Base metals are rising - of course - due to Chinese demand.

By PATRICK BARTA
March 16, 2006; WSJ, Page C1

With demand for copper sending prices higher, there is a worry for everyone from mining companies to microwave-oven makers: the lack of new mother lodes to tap.

In the 1990s, Chile emerged as the Saudi Arabia of copper. An era of political stability there enabled foreign and domestic companies to extract epic deposits of minerals, flooding the globe with supply. Soon Chile was producing more than one-third of the world's copper, helping push prices down to less than 70 cents a pound.

Today, however, demand from China and elsewhere has kept copper-futures prices above $2 a pound, even after a recent pullback. Chile's production slipped about 2% last year, and meantime, new mines aren't being discovered or exploited quickly enough to make up the shortfall....

But There's No Inflation

Copper not your bag? Ok, try zinc,

Dwindling stocks push zinc to new record
By Darryl Thomson
Published: March 17 2006 11:27 | Last updated: March 17 2006 11:27

Zinc prices on the London Metal Exchange hit an all-time high of $2,450 a tonne, up $80, driven by falling warehouse stocks and market tightness. The price has jumped 25 per cent this year...

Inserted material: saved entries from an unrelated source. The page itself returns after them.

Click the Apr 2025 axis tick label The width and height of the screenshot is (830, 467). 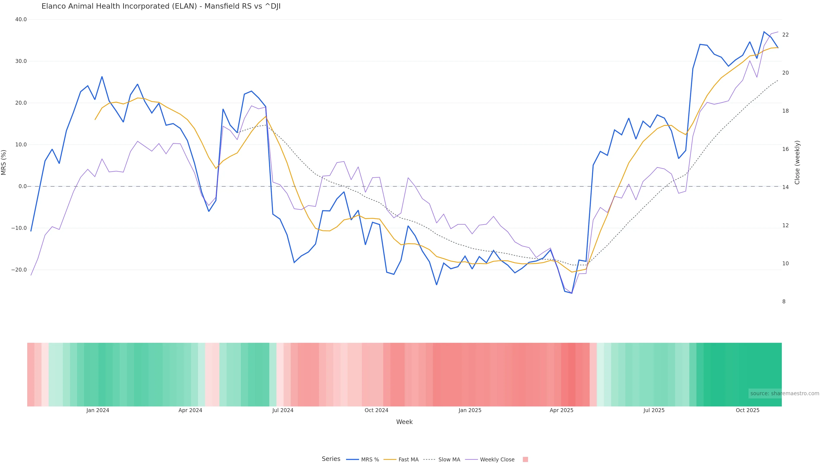point(561,411)
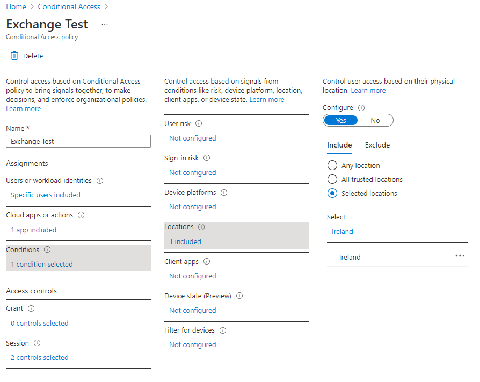Image resolution: width=480 pixels, height=382 pixels.
Task: Open the 2 controls selected Session link
Action: click(39, 357)
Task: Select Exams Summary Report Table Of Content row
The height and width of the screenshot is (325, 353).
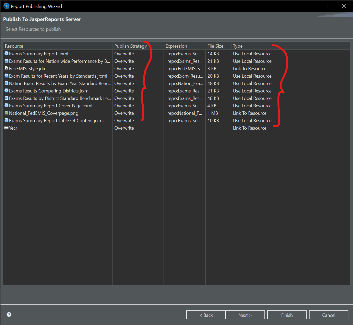Action: tap(56, 121)
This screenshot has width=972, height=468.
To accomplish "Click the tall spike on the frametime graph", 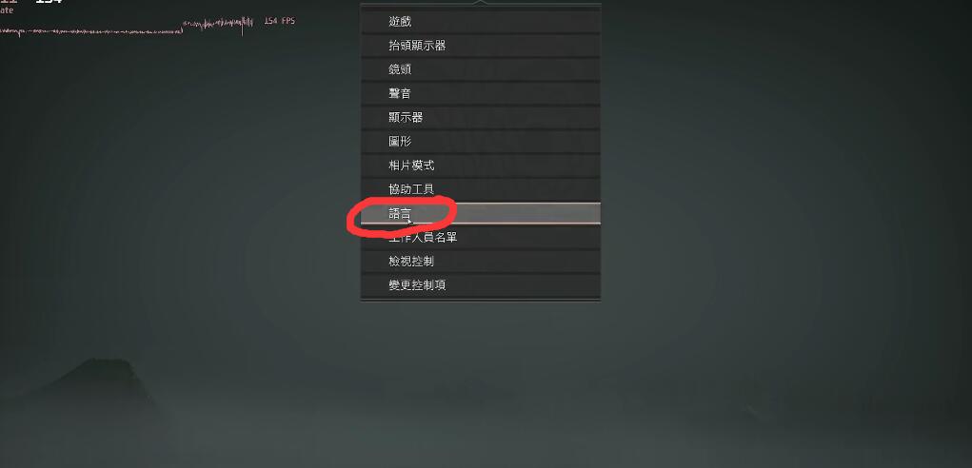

We have a "bull market" in housing - which is an eloquent way to say 'prices are rising' - because it's allegedly in short supply. Folks in hurricane ravaged Louisiana, no doubt, would agree.

In the wake of Katrina: Empty FEMA Trailers in Arkansas

The price of sugar is on the move - because it is seen as an alternative to fossil fuels - sweet, eh?

The unwieldy twin deficits of both the U.S. current and fiscal accounts are widely reported as unproblematic and most certainly not inflationary. Does anyone really believe the notion that the roughly 1.5 Trillion [combining the current account with the fiscal deficit] worth of debt obligations being printed each year by the U.S. Fed/Treasury is NOT inflationary? Incredulously, this abhorrent orgy of money creation is positioned/reported in the mainstream media as "doing the world a favor" by sopping up a glut of excess world savings. Makes me wonder if the U.S. Government wasn't here performing this noble service - consuming - for the rest of the world, interest rates might be at zero. Oops, sorry - they already are in Japan.

New Dogs....Old Tricks

Speaking of Japan, the N.Y. Post's John Crudele had this to say last week:

THINK PRICES ARE RISING? THE GOVERNMENT DISAGREES

March 16, 2006 -- WHO says we can't teach Tokyo a thing or two?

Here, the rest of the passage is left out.